▶ **Aim of the exercise**:
For the data below, restate word for word only the lines from the line containing "Спортивная бутылка HydroFruit" through the line containing "[Go to homepage] (146, 41)", both ends included.

******

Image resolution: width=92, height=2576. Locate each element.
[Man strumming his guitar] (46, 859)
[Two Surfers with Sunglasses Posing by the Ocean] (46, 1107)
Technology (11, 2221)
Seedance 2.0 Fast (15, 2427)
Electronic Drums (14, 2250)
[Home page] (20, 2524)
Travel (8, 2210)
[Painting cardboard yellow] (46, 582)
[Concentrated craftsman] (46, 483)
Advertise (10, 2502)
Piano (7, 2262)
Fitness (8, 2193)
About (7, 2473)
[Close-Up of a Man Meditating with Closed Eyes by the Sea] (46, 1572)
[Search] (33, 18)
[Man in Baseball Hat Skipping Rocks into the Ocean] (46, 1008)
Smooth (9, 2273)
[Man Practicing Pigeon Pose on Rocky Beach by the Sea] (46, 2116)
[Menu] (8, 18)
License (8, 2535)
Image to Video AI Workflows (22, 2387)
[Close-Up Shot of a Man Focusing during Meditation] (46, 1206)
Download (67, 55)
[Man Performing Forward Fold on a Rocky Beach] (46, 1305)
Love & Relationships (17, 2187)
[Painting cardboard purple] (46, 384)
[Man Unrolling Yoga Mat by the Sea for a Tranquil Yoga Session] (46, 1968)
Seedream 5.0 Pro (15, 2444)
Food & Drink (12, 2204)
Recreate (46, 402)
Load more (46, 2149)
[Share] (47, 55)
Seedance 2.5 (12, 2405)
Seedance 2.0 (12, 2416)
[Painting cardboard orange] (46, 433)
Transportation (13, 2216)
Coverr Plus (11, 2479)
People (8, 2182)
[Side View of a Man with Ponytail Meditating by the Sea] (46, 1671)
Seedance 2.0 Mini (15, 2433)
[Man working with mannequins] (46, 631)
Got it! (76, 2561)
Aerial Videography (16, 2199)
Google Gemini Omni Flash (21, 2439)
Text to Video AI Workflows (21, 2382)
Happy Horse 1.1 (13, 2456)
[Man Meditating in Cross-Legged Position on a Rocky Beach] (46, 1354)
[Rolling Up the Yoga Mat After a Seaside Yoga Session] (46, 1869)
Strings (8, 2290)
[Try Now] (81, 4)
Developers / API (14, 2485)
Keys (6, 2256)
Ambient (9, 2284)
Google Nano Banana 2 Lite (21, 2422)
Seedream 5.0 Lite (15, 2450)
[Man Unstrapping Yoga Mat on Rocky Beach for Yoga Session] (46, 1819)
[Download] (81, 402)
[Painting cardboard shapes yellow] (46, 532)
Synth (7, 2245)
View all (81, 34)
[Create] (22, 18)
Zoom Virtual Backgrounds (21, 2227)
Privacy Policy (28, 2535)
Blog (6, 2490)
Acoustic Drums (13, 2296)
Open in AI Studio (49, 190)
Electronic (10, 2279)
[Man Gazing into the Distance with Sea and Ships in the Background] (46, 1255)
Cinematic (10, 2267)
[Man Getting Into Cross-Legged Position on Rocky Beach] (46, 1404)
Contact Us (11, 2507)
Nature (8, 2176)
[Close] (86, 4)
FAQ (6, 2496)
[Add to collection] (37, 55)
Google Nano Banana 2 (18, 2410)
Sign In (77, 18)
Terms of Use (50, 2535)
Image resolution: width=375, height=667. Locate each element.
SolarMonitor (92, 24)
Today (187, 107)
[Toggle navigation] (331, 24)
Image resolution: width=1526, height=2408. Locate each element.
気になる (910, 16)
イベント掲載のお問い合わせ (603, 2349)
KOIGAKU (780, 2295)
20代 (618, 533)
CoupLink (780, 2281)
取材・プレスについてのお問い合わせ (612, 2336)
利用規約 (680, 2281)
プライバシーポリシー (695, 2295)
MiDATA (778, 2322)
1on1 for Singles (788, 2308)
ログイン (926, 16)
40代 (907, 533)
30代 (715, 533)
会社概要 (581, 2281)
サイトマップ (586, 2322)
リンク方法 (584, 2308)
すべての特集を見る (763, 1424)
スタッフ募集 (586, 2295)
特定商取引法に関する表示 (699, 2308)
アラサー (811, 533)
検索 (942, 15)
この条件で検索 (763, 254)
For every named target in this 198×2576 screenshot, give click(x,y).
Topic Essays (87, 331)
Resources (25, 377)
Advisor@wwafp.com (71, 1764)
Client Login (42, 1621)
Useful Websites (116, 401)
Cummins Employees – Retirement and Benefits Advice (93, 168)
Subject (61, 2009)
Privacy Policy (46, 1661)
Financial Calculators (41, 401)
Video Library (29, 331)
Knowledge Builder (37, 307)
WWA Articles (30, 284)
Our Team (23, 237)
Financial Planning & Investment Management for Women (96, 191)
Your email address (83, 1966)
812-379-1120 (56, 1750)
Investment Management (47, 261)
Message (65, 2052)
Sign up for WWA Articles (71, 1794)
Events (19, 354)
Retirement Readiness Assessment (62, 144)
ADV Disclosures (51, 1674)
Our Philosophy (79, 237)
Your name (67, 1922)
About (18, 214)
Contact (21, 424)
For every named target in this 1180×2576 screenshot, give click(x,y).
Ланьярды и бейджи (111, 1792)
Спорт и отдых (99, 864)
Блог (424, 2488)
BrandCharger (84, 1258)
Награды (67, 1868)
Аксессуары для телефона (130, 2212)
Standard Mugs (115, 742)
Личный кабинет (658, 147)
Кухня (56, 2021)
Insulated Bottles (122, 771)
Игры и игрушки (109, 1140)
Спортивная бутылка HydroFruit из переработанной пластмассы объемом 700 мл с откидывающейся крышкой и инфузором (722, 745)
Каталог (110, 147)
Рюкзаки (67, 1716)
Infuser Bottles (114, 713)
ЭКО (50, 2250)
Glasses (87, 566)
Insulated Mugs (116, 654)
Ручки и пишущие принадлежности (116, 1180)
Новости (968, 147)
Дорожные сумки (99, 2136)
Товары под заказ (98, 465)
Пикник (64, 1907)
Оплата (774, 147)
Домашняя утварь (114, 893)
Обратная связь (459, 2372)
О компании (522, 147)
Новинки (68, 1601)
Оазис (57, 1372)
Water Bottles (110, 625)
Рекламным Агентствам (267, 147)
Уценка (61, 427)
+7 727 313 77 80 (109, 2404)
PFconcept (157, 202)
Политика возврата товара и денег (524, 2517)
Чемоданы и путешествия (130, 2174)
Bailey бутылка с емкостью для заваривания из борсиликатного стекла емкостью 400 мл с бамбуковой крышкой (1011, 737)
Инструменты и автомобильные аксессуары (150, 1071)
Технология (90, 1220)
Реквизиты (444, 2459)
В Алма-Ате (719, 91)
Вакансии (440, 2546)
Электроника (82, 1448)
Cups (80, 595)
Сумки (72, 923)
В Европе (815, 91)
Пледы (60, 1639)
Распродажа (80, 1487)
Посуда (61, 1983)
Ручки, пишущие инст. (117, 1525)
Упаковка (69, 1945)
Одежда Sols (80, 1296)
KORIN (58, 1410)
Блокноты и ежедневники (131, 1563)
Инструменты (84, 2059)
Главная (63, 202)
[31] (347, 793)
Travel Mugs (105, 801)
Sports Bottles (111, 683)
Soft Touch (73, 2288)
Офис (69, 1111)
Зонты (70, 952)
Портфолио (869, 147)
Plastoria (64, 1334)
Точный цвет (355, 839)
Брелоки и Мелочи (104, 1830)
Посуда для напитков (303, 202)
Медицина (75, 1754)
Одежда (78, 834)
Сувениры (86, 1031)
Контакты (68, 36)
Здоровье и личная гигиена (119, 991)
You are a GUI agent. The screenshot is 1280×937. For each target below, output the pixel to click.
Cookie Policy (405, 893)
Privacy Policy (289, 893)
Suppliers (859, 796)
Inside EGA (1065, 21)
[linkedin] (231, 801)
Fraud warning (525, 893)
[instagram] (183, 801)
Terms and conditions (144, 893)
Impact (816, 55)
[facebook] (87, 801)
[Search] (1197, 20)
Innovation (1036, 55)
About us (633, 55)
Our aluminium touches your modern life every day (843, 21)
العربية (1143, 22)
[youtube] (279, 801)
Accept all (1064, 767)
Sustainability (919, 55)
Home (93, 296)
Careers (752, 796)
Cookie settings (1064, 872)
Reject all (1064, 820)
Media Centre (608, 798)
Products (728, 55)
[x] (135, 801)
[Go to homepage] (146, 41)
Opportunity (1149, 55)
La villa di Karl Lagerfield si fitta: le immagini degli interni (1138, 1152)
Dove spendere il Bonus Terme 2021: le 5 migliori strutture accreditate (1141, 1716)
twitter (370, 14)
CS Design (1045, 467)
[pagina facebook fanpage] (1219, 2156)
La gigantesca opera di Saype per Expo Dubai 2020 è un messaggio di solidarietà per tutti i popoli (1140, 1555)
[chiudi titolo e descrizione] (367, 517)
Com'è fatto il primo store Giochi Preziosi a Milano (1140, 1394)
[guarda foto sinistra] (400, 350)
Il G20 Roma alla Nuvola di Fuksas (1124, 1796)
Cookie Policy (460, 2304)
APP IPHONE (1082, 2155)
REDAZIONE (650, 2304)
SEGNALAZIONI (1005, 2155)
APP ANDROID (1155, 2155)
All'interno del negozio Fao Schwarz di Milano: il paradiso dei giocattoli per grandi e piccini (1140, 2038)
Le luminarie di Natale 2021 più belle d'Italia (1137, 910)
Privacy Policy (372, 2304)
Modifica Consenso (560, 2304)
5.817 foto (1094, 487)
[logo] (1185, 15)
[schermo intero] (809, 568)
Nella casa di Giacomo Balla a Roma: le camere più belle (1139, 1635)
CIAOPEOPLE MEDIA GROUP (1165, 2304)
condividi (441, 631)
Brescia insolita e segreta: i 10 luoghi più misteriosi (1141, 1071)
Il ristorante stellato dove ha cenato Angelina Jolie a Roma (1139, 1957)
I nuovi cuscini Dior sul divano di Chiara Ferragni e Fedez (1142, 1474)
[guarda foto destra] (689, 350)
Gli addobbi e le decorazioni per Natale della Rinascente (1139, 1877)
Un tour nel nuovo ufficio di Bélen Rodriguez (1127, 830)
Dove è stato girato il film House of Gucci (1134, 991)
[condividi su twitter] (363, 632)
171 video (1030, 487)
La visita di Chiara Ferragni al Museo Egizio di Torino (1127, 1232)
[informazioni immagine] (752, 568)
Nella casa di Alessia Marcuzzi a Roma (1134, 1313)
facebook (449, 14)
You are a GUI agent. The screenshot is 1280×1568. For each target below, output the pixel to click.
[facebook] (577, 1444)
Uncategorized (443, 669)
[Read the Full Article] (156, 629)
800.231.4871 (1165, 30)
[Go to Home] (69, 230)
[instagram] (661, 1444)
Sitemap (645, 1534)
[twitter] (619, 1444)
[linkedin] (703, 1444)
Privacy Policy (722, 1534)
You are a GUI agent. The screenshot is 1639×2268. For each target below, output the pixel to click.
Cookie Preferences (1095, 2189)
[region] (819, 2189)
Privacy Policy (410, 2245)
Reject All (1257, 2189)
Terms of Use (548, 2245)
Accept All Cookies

******

▶ **Response**:
Спортивная бутылка HydroFruit из переработанной пластмассы объемом 700 мл с откидывающейся крышкой и инфузором (722, 745)
Каталог (110, 147)
Рюкзаки (67, 1716)
Infuser Bottles (114, 713)
ЭКО (50, 2250)
Glasses (87, 566)
Insulated Mugs (116, 654)
Ручки и пишущие принадлежности (116, 1180)
Новости (968, 147)
Дорожные сумки (99, 2136)
Товары под заказ (98, 465)
Пикник (64, 1907)
Оплата (774, 147)
Домашняя утварь (114, 893)
Обратная связь (459, 2372)
О компании (522, 147)
Новинки (68, 1601)
Оазис (57, 1372)
Water Bottles (110, 625)
Рекламным Агентствам (267, 147)
Уценка (61, 427)
+7 727 313 77 80 (109, 2404)
PFconcept (157, 202)
Политика возврата товара и денег (524, 2517)
Чемоданы и путешествия (130, 2174)
Bailey бутылка с емкостью для заваривания из борсиликатного стекла емкостью 400 мл с бамбуковой крышкой (1011, 737)
Инструменты и автомобильные аксессуары (150, 1071)
Технология (90, 1220)
Реквизиты (444, 2459)
В Алма-Ате (719, 91)
Вакансии (440, 2546)
Электроника (82, 1448)
Cups (80, 595)
Сумки (72, 923)
В Европе (815, 91)
Пледы (60, 1639)
Распродажа (80, 1487)
Посуда (61, 1983)
Ручки, пишущие инст. (117, 1525)
Упаковка (69, 1945)
Одежда Sols (80, 1296)
KORIN (58, 1410)
Блокноты и ежедневники (131, 1563)
Инструменты (84, 2059)
Главная (63, 202)
[31] (347, 793)
Travel Mugs (105, 801)
Sports Bottles (111, 683)
Soft Touch (73, 2288)
Офис (69, 1111)
Зонты (70, 952)
Портфолио (869, 147)
Plastoria (64, 1334)
Точный цвет (355, 839)
Брелоки и Мелочи (104, 1830)
Посуда для напитков (303, 202)
Медицина (75, 1754)
Одежда (78, 834)
Сувениры (86, 1031)
Контакты (68, 36)
Здоровье и личная гигиена (119, 991)
You are a GUI agent. The screenshot is 1280×937. For each target below, output the pixel to click.
Cookie Policy (405, 893)
Privacy Policy (289, 893)
Suppliers (859, 796)
Inside EGA (1065, 21)
[linkedin] (231, 801)
Fraud warning (525, 893)
[instagram] (183, 801)
Terms and conditions (144, 893)
Impact (816, 55)
[facebook] (87, 801)
[Search] (1197, 20)
Innovation (1036, 55)
About us (633, 55)
Our aluminium touches your modern life every day (843, 21)
العربية (1143, 22)
[youtube] (279, 801)
Accept all (1064, 767)
Sustainability (919, 55)
Home (93, 296)
Careers (752, 796)
Cookie settings (1064, 872)
Reject all (1064, 820)
Media Centre (608, 798)
Products (728, 55)
[x] (135, 801)
[Go to homepage] (146, 41)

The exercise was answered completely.